Designing and optimizing the measurement matrix is one of the main issues in image-based CS filed. There are many reported references on how to design an optimum measurement matrix. A simple method to characterize the reconstruction ability of a measurement matrix is to measure the mutual coherence between sparse basis matrix and measurement matrix. The smaller the maximum (or average) mutual coherence is, the better the reconstruction performance of measurement matrix [11, 28] will be. In order to obtain low value of the mutual coherence for a measurement matrix, abundant efforts have been made [27, 35, 38, 47]. However, the recently researched results show that optimized design of the measurement matrix based on minimizing the mutual coherence is not robust when the sparse representation error (SRE) is considered [18, 28]. In [9, 48, 50], an optimized design method of measurement matrix is proposed according to the theory of minimum Frobenius norm.

On the other hand, the effect of quantization on image-based CS performance has not been paid much attention. In [16], a joint compression and encryption CS scheme using chaos system is proposed, in which the compressed data is transformed into bit stream by quantizing. Then for the resulting bit-level data, bitwise XOR operation is employed to improve the security level of the proposed scheme. However, the influence of the quantization on the performance of imaged-based CS was not analyzed in [16]. In this work, we will study the effect of quantization on CS performance.

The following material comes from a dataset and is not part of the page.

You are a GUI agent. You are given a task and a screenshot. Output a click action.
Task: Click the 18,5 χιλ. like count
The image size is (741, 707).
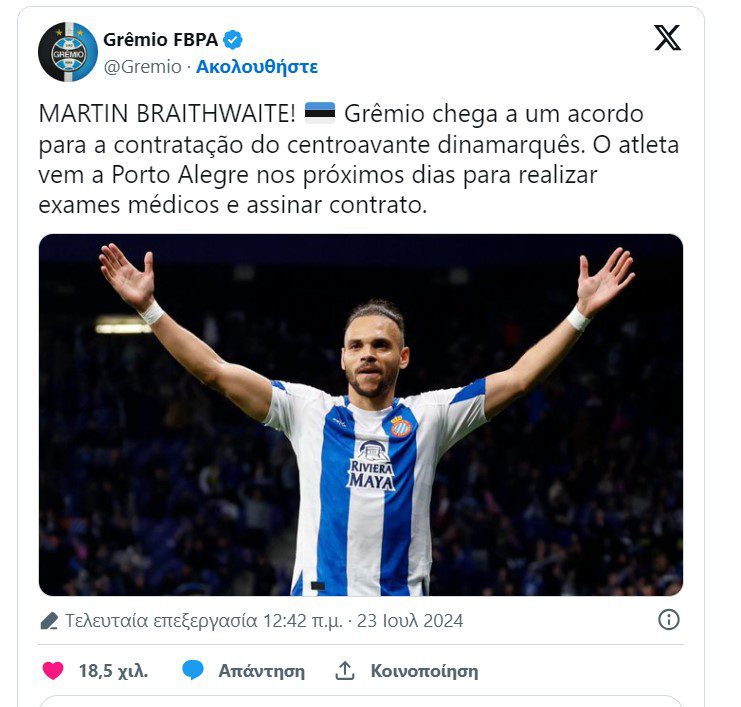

The remainder of this paper is organized as follows. In Section 2, the principle of the proposed image parallel BCS is given. The construction of the measurement matrix based on DFT matrix and the quantization method are introduced in detail. In Section 3, an optimized method for the measurement matrix is analyzed and discussed. The theoretical analysis shows the advantage of the proposed parallel BCS scheme. In Section 4, simulations and discussions are presented. The simulation results demonstrate the effectiveness of the measurement matrix based DFT matrix. In Section 5, conclusions are drawn.

2 System and principle

In this section, we first briefly introduce the background of compressive sensing (CS). After that, we elaborate the proposed image parallel BCS system principle, including partial DFT measurement matrix and quantization method. The diagram of the proposed parallel BCS system is given in Fig. 1.

Fig. 1

The quantized block image compressed sensing scheme

2.1 Background

According to the CS theory [7], if a signal x with size of N is K–sparse under some orthogonal sparse matrix Ψ ∈ N × N, the signal x can be denoted as x = Ψs, where s is the sparse signal. The signal x can be compressively sampled using a measurement matrix Ψ, and the sampled signal can be expressed as

$$\mathbf{y}=\boldsymbol{\Phi} \boldsymbol{\Psi} \mathbf{s}=\boldsymbol{\Theta} \mathbf{s}$$

(1)

where Φ denotes the measurement matrix, and Θ = ΦΨ is usually called a sensing matrix. At the receiver side, the sparse signal s can be recovered by reconstructed algorithms from the sampled signal y with size of M = Ο(KlogN) [7]. The estimation of s can be obtained by solving the following ℓ₁ optimization problem,

$$\hat{s}=\mathrm{argmin}{\left\Vert s\right\Vert}_1\ \mathrm{for}\kern0.5em y=\boldsymbol{\Phi} \boldsymbol{\Psi} \mathbf{s}$$

(2)

In this optimization problem, both Φ and Ψ are assumed to be known. Many reconstruction algorithms such as matching pursuit (MP) [32], orthogonal matching pursuit (OMP) [40], and smooth l₀ norm (SL0) [34] are employed to solve the optimization problem.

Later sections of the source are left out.